The past few years have seen Canadians waiting for the housing bubble to burst, but Dunning says that there is insufficient proof that a bubble even exists. He supports this by saying statistical research shows that increases in home prices has very little influence on market activity, and low interest rates have created “affordability space” in which Canadian home prices could increase. Instead of supporting the claim of housing market bubbles, this shows that housing markets in Canada incorporate fundamental economic conditions, as well as other local conditions.
“Economic fundamentals can change,” said Dunning in a press release. “One of those fundamentals is availability of finance. There is a risk that changes in policies of lenders or mortgage insurers that reduce access to mortgages could cause an unnecessary drop in housing demand and housing prices, and bring consequent economic damage.”
Following widespread calls for further tightening of mortgage lending conditions in Canada to address what may be called excessive risk, Dunning says that there is no evidence of an increase in risk by borrowers or lenders. Policy changes made by mortgage insurers or lenders cause a larger risk to the housing market and would make it harder to finance home purchases.
“Now that the energy sector is no longer a major economic driver, a healthy housing sector is even more essential,” adds Dunning. “It would be tragic to unnecessarily impair this key economic force. Such errors have the potential to cause a sharp downward adjustment of prices.”
Economic confidence is what most influences purchase decisions of future homeowners, according to The Next Generation of Homebuyers, a survey by Mortgage Professionals Canada. Most of those surveyed feel that Canadian real estate is a good long-term investment and 72 per cent say a mortgage qualifies as good debt, as long as Canada is on strong economic footing.
The report also states that job growth has been a large driver of housing activity, but record-low interest rates make this an unusual time as interest rates have a greater influence. Canada is currently experiencing a market that favours sellers, where there is strong demand for housing and a flat supply. The report also finds that over the past five years, the average resale price of a home in Canada has increased by 6.4 per cent per year on average, according to the Canadian Real Estate Association.

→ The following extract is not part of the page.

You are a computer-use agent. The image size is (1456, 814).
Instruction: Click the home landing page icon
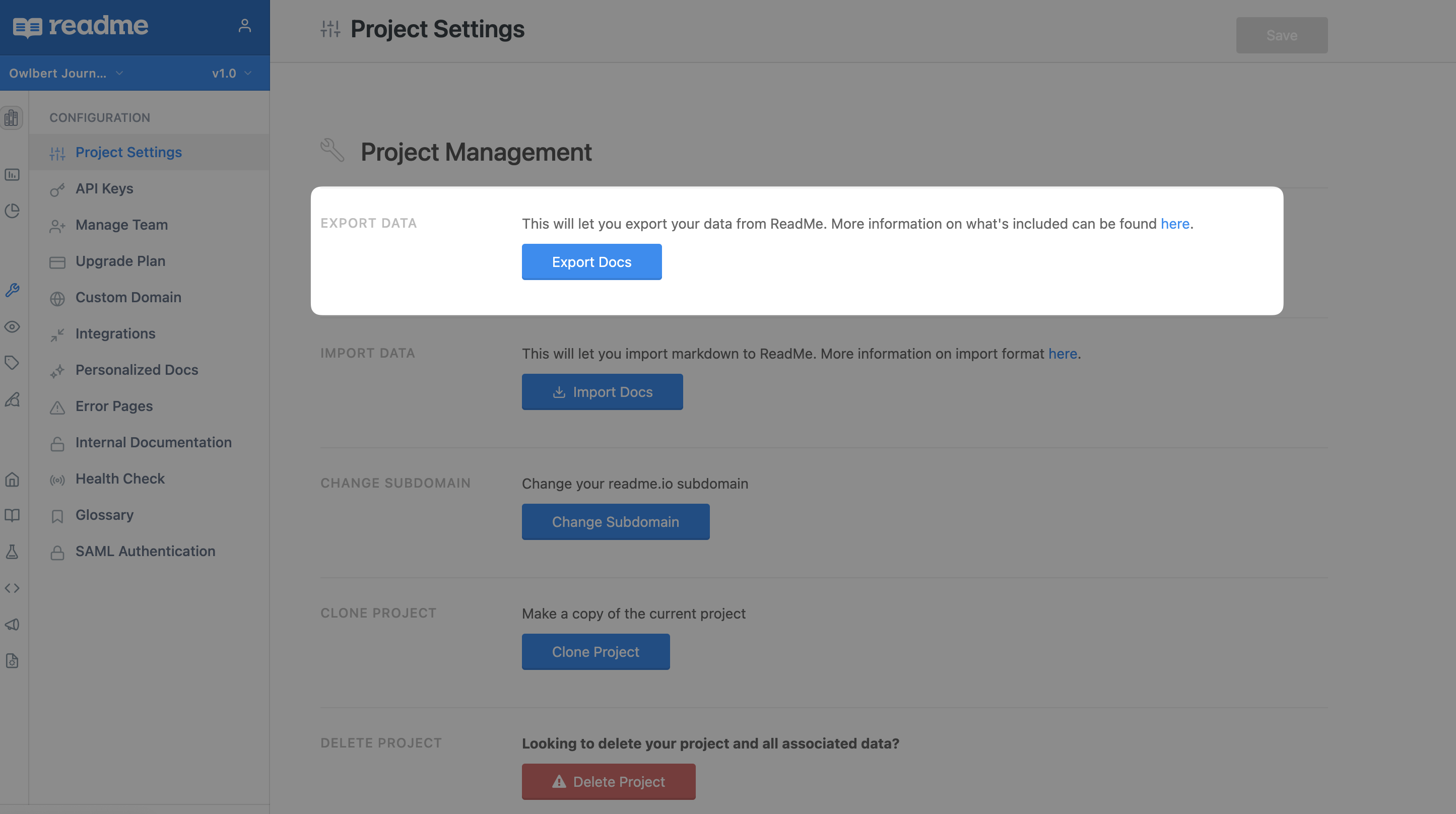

When housing affordability is calculated using the actual interest rates that can be found in the market, conditions are excellent across Canada, even in the case of higher home prices, which increases demand. An increase in interest rates that lasts for more than a few months could cause mortgage costs to grow to unaffordable levels, limiting housing activity. The recent strength of housing indicators is largely caused by Vancouver and Toronto and their surrounding areas. Anecdotal evidence finds that in Vancouver, foreign investor activity is distorting the housing market; a trend that may also be happening in Toronto.